Data extract:
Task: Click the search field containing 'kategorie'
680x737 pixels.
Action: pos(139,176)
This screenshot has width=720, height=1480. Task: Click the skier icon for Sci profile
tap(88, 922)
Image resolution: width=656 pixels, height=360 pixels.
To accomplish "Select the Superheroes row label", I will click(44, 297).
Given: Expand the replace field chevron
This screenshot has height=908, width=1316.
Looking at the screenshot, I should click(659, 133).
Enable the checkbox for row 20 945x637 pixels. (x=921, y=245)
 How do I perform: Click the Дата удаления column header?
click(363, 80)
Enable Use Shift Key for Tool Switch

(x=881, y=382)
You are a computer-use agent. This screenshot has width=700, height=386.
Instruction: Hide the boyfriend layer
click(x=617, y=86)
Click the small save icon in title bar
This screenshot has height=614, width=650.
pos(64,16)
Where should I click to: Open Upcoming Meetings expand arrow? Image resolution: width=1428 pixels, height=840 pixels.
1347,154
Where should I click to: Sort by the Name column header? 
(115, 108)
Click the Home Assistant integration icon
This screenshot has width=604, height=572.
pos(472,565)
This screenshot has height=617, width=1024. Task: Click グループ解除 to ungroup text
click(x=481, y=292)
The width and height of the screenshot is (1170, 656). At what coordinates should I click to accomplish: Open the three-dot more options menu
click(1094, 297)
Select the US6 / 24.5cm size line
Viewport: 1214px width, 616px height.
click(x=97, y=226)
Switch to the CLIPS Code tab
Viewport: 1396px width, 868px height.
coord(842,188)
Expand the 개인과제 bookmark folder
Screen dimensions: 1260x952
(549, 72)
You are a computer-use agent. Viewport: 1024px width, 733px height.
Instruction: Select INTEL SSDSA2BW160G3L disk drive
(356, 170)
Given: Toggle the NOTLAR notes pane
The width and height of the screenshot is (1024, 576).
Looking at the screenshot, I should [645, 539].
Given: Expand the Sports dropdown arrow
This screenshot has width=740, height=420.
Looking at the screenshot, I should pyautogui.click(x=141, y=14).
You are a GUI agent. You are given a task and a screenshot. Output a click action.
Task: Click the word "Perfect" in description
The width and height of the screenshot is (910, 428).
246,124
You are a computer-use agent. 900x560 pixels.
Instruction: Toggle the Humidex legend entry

Exercise goal: Rescale the part of the records that opens at their start and closes with the line containing "tap(88, 922)", both ends included. Reproduce only these lines, requests included, with each coordinate in the answers multiplied by 2.05 and rounded to a whole number, halves rounded up, and leave every other number unchanged.

Result:
Task: Click the search field containing 'kategorie'
680x737 pixels.
Action: pos(285,361)
This screenshot has width=720, height=1480. Task: Click the skier icon for Sci profile
tap(180, 1890)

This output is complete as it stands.